===== Data to use =====
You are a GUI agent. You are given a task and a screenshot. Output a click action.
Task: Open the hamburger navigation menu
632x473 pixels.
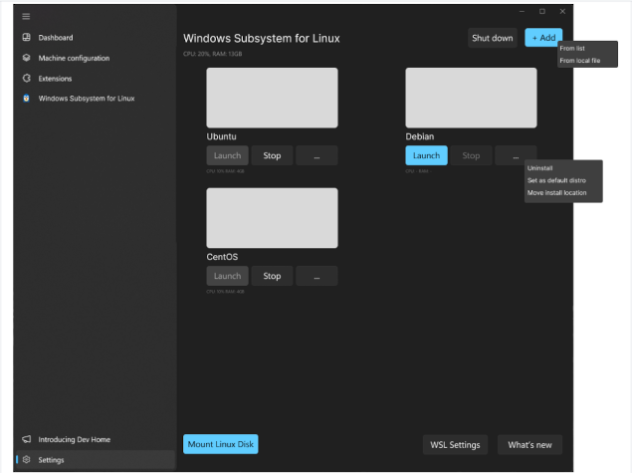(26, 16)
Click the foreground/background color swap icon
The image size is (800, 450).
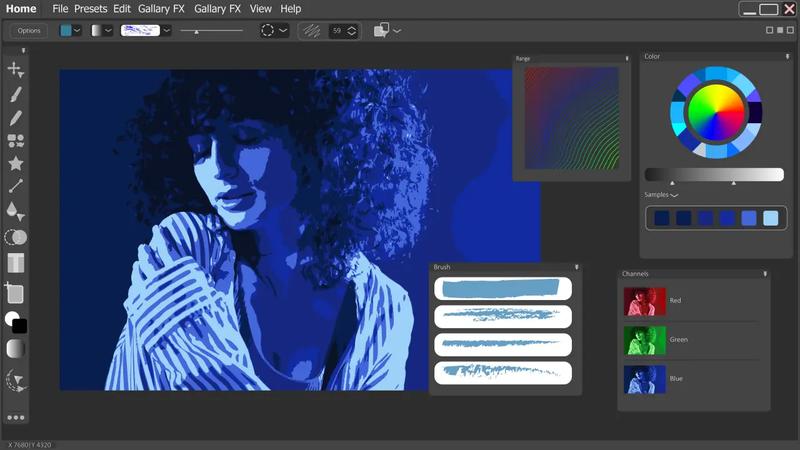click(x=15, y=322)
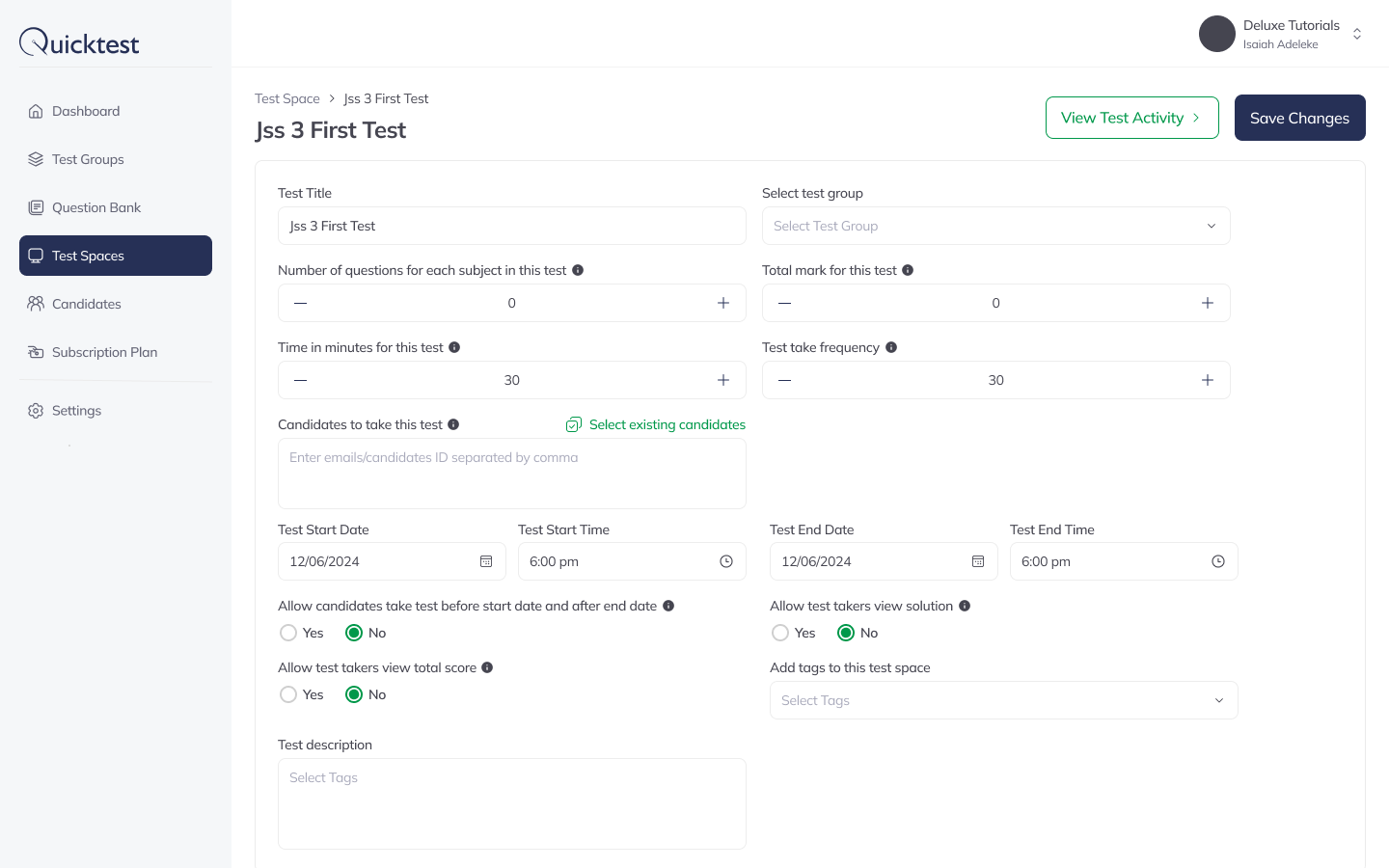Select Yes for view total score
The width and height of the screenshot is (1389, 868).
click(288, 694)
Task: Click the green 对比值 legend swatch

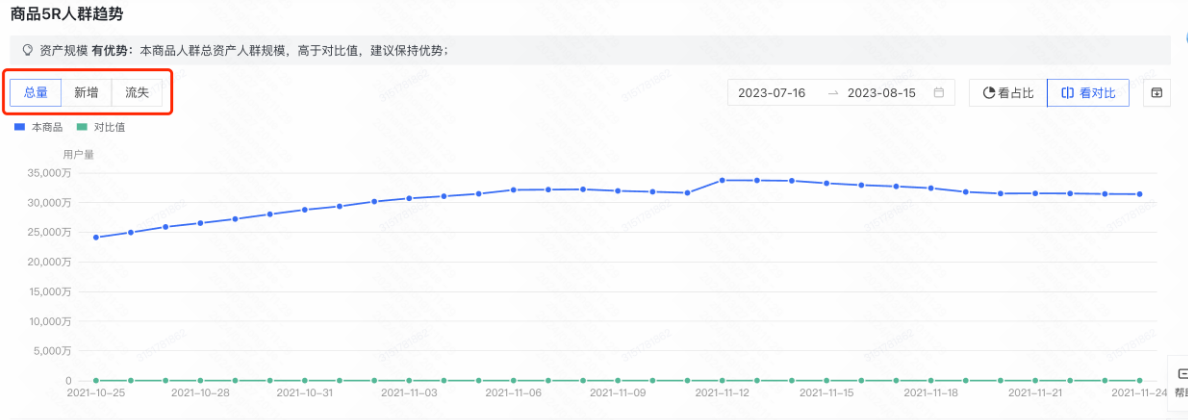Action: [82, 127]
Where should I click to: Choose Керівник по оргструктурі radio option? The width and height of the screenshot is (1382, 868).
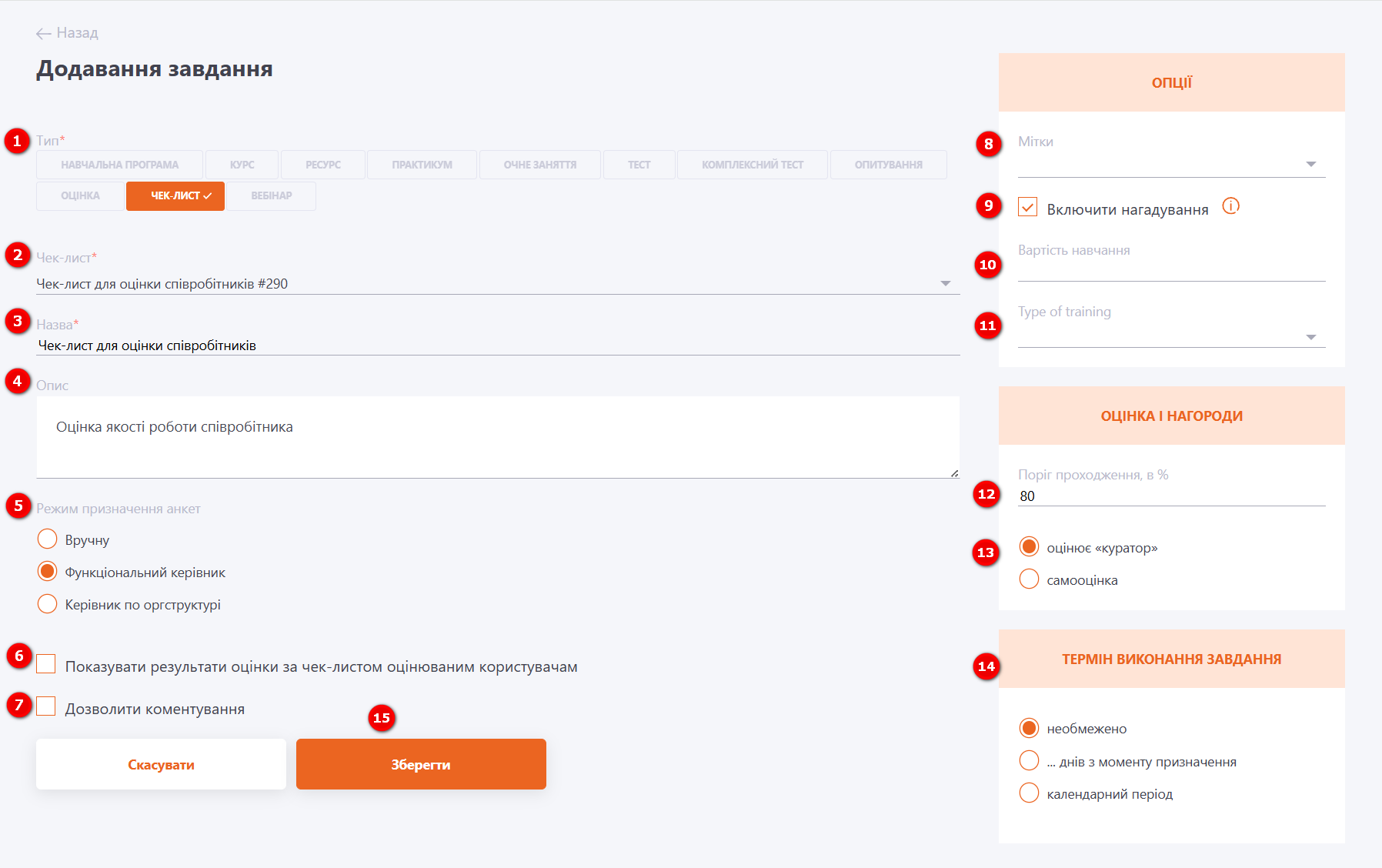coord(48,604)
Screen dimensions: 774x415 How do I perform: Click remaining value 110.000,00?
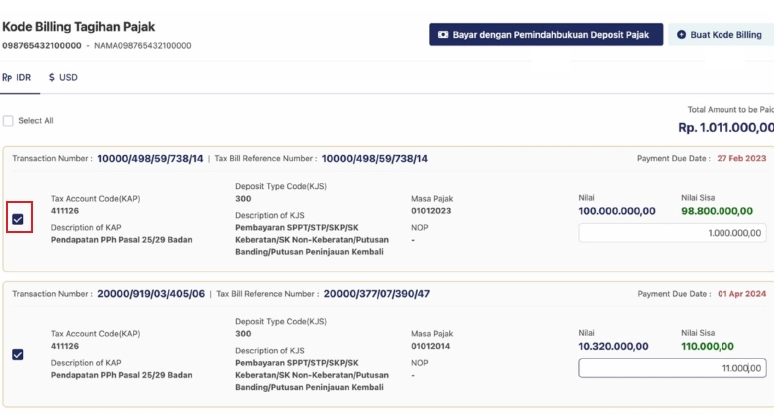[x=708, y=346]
=====
Quote verbatim the final run of lines in the material above, from the line that contains "Task: Open the hamburger navigation menu" through the very last line, excluding any pictures.

Task: Open the hamburger navigation menu
632x473 pixels.
(26, 16)
Click the foreground/background color swap icon
The image size is (800, 450).
click(x=15, y=322)
Select Yes for view total score
The width and height of the screenshot is (1389, 868).
click(288, 694)
Task: Click the green 对比值 legend swatch

Action: [82, 127]
Where should I click to: Choose Керівник по оргструктурі radio option? The width and height of the screenshot is (1382, 868).
coord(48,604)
Screen dimensions: 774x415 How do I perform: Click remaining value 110.000,00?
[x=708, y=346]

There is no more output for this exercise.